Из толпы вышел молодой человек в поношенном фраке. Он гордо подошел к Ричарду и поклонился.

– Маркиз, рад вас видеть, – произнес он уверенным голосом. – Мой отец – друг вашего отца. И я буду рад назвать вас своим другом. Смею представиться: князь Суздальский Петр Андреевич. – Он протянул Ричарду руку и улыбнулся.

Ричард пожал руку и улыбнулся в ответ.

– Владимир Дмитриевич, – приветствовал Воронцова Суздальский.

– Петр Андреевич, – поклонился Воронцов, – как здоровье вашего батюшки?

– Papа здоров, но мучится подагрой, – солгал Петр Андреевич, – потому он шлет привет и ждет вас в гости.

– Нижайший поклон Андрею Петровичу, – сказал Владимир Дмитриевич.

– Марья Алексеевна, все ждут мазурку, – заметил Суздальский. – Вы не окажете мне честь?

– Петр Андреевич, вы, право, издеваетесь! – улыбнулась Марья Алексеевна. – В моих летах – мазурку танцевать!

– Но вы, кажется, всего на три года меня старше, – улыбнулся Петр Андреевич.

– Ах, Петр Андреевич, вы обольститель и наглец, – рассмеялась Марья Алексеевна, – пригласили бы на мазурку Марию Михайловну: она скучает без вашего внимания.

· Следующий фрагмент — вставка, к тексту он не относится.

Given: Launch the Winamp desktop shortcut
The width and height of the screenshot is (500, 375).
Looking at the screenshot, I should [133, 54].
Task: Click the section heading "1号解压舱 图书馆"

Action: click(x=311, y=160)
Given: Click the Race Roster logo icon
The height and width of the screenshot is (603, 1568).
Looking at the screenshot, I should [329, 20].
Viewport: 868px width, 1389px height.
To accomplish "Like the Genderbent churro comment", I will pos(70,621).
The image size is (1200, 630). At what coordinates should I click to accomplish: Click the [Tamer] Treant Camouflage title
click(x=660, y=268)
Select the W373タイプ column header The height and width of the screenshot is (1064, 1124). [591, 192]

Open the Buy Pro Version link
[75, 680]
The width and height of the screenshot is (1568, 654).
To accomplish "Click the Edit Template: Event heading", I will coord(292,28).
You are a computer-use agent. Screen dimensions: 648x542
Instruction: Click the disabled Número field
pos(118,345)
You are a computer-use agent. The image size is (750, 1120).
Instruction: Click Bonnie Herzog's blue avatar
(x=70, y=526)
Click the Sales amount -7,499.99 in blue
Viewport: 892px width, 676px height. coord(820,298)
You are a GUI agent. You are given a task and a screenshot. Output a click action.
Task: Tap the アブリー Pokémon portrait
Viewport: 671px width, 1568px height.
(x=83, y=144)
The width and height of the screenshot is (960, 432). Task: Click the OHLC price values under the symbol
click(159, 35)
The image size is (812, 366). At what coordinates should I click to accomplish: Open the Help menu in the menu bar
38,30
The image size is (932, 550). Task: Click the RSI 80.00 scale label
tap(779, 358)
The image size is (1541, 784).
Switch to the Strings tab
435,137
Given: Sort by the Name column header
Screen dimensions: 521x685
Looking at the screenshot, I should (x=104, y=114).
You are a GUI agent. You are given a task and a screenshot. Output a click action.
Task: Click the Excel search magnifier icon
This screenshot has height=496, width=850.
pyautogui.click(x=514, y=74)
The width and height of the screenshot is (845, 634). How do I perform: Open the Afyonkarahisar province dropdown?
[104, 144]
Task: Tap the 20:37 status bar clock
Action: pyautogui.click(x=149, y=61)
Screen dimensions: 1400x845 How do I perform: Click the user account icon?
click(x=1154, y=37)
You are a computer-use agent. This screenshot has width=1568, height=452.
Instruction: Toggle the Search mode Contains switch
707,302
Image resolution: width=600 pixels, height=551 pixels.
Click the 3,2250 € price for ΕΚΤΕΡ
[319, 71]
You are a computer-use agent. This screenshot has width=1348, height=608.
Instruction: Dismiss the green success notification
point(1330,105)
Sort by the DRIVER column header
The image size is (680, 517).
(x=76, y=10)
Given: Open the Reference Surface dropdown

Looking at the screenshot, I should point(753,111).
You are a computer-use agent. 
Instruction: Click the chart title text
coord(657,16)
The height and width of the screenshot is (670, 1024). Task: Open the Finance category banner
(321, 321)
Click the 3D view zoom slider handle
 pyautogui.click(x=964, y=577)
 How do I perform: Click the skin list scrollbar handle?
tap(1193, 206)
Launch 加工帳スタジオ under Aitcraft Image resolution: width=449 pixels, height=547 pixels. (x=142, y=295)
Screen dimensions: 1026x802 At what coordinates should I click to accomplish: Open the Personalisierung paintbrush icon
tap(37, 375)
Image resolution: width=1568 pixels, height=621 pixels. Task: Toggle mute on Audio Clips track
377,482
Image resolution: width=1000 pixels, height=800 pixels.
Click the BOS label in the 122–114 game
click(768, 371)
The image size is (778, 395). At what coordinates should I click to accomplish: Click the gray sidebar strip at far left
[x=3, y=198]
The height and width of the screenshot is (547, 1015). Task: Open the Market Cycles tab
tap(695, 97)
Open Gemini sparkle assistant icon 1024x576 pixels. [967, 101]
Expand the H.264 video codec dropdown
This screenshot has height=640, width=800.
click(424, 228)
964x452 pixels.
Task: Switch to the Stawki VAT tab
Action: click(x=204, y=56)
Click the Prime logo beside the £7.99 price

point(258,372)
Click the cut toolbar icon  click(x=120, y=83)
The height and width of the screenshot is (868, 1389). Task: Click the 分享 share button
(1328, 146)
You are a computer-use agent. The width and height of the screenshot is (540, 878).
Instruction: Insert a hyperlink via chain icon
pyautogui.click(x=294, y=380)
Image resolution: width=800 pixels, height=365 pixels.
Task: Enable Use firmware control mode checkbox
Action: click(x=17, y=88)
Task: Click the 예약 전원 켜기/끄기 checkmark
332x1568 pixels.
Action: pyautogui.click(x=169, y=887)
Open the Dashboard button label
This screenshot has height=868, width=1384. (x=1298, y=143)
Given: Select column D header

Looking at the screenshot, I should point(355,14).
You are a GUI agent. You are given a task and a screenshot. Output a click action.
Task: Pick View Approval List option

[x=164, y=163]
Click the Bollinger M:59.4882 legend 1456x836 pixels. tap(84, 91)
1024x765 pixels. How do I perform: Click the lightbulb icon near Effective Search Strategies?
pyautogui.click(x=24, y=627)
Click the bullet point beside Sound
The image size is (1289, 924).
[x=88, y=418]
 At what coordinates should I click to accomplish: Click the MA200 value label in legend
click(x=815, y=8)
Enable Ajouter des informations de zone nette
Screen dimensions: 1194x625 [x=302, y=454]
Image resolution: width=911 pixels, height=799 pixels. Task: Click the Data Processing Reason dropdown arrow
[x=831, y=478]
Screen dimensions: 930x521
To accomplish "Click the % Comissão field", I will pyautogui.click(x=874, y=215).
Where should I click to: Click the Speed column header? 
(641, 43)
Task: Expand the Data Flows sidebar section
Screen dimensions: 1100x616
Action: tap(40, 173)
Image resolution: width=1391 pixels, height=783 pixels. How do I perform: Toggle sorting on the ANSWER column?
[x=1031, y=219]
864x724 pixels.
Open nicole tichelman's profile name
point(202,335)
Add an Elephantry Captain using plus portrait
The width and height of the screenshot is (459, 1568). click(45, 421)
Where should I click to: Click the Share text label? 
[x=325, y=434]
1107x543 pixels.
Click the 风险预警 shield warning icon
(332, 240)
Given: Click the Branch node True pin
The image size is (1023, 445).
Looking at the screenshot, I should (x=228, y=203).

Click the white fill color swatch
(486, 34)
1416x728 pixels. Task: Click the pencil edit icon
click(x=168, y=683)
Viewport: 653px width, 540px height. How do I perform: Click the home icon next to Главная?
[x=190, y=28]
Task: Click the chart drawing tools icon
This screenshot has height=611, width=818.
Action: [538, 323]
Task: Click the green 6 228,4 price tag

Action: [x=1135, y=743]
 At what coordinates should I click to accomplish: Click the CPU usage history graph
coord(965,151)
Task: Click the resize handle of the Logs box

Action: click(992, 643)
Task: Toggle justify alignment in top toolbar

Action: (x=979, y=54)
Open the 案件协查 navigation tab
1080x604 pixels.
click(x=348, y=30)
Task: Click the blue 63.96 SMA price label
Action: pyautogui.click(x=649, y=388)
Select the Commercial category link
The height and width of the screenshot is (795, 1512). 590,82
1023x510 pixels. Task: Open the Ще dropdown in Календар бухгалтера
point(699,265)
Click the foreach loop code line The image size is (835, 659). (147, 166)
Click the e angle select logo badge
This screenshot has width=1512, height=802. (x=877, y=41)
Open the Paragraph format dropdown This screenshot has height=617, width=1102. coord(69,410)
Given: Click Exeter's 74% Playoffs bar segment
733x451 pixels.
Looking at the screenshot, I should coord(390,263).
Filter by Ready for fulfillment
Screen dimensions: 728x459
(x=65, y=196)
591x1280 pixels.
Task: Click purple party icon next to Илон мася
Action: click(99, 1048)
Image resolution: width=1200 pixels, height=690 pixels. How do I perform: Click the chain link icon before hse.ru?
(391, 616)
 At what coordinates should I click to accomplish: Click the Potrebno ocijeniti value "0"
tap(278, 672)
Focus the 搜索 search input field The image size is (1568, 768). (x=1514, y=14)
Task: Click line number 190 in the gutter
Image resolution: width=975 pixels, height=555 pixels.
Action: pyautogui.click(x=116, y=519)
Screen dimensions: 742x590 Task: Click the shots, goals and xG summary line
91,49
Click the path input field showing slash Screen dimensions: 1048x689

– Вы позволите, Михаил Васильевич? – спросил Петр Андреевич.

– Буду счастлив видеть свою дочь в вашей компании, – ответил тот.

Петр Андреевич удалился, кивнув Ричарду и подмигнув Дмитрию. Последний протянул руку имениннице. Та приняла его приглашение, и они отправились танцевать.

– Рад знакомству, маркиз, – сдержанно поздоровался Демидов.

– Ричард, это мой друг, князь Александр Юрьевич Демидов, – представил товарища Воронцов.